Aside from the sun rising in the east and setting in the west, few things are sure in life anymore. The Boston Celtics once won 11 National Basketball Association titles in 13 years, and baseball’s New York Yankees won 14 American League pennants in 16 seasons. Joe Louis held the world heavyweight boxing title nearly 12 consecutive years back when boxing still commanded a significant bit of America’s sporting attention.
But it’s hard to build dynasties these days, athletic or otherwise. Chicago’s Daleys and Alaska’s Murkowskis are the two most recent families to see their longtime political influence wane. It seems like the Kennedys of Massachusetts have run their course; hopefully the same is true of the Cheneys of Wyoming, not to mention the Bushes and Clintons of whichever state(s) they currently call home.
There are, though, some titles that still go unchallenged year after year. The Yankees continue to be an annual factor come World Series time. Miss America generally hails from a Sun Belt state. And America’s most reviled religious charlatan remains Fred Phelps, a one-time Kansas lawyer (now disbarred) and founder of the Westboro Baptist Church of Topeka.
Reverend Phelps’s small flock, consisting primarily of his family members, has gained notoriety by picketing funerals of American soldiers killed in Iraq or Afghanistan. They claim that dead soldiers are part of the punishment God is visiting upon America because of our nation’s “acceptance” of homosexuality. The group also pickets (with signs emblazoned with slogans such as “God Hates Fags”) funerals of people whose deaths were AIDS-related, as well as those of gay victims of murder.
And in case there are a few Americans not appalled by Phelps’s “church” (which has been disavowed and rejected by every mainstream Baptist organization), flag desecration is an integral part of their demonstrations as well.
But Phelps’s standing as the nation’s most fraudulent “Man of God” received a serious challenge recently from Terry Jones, the 58-year-old pastor of the Gainesville, Fla.-based Dove World Outreach Center. It was he who proposed last Saturday’s “International Burn a Koran” Day.
Thankfully, the event was ultimately postponed, but not before Reverend Jones got far more than his allotted 15 minutes of fame. For that he can thank “news” organizations (actually subsidiaries of the infotainment industry) that aid and abet the dumbing-down of America by continuing to aim programming at America’s still-descending lowest common denominator.

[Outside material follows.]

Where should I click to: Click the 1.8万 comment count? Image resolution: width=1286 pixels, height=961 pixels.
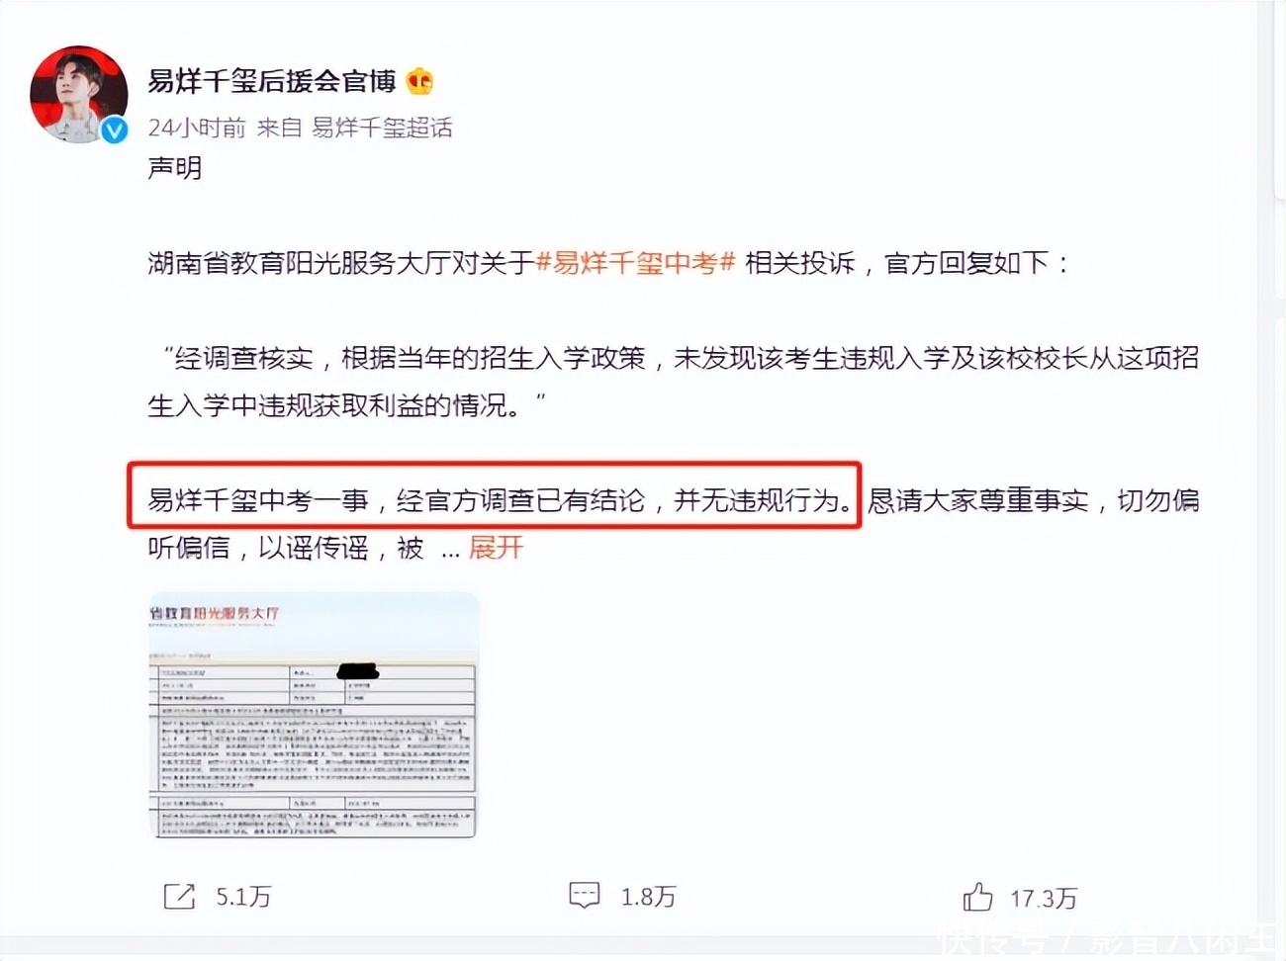tap(648, 897)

Their breathless reporting of each of Jones’ moronic and incendiary pronouncements is only the most recent example.
Christians whose stomachs turn over at the deliberately offensive antics of Phelps, Jones and their acolytes now know how truly committed Muslims must feel when they read of the latest atrocities committed in the name of Allah by Osama bin Laden or one of his imitators.
Until finally backing down last Thursday, Jones, a classic fundamentalist wolf in Christian sheep’s clothing, planned on going ahead with his Sept. 11 public torching of Islam’s central religious text despite being urged not to do so by interfaith groups composed of Evangelical Christian, Roman Catholic, Jewish and Muslim leaders.
Also warning him about the potential consequences of his proposed insensitive and provocative actions: President Obama, Secretary of Defense Robert Gates and General David Petraeus, the commander of the U.S. military forces in Afghanistan. In an e-mail to the Associated Press, General Petraeus warned, “Images of burning a Koran would undoubtedly be used by extremists in Afghanistan ”“ and around the world ”“ to inflame public opinion and incite violence.”
In other words, the grandstand play proposed by the gun-toting, proudly ignorant Jones and his fellow would-be Quran burners would likely have put both U.S. military personnel and American citizens traveling abroad in grave danger. Not only that, publicly incinerating copies of Islam’s Holy Book would have been just what the doctor ordered for Al Qaeda and similar organizations.
Why bother with risky and expensive weapons-smuggling operations to arm wild-eyed, unreliable fanatics when holy-rolling loose cannons like Jones will provide all the Uncle Sam-bashing material terrorists need to convince countless more homicidal maniacs to join their ranks?
If violent subversives around the world thought recruiting was a snap before, just think how much easier it would have gotten if the good pastor had been allowed to “spread Christianity” in his own unique way.
The behavior exhibited by Jones and his moronic followers prior to their calling off their proposed imbecilic demonstration last Thursday was equal parts selfish, senseless, spiteful, scandalous, shameful and stupid.
But complicit broadcast and cable news network TV cameras recorded each one of Jones’ idiotic pontifications and subsequently broadcast them around the nation and the planet. Their decision to do so gave the scripture-spouting phony far more fame, notoriety, and alas, influence than he’d have ever gotten otherwise.
— Andy Young teaches in Kennebunk and lives in Cumberland.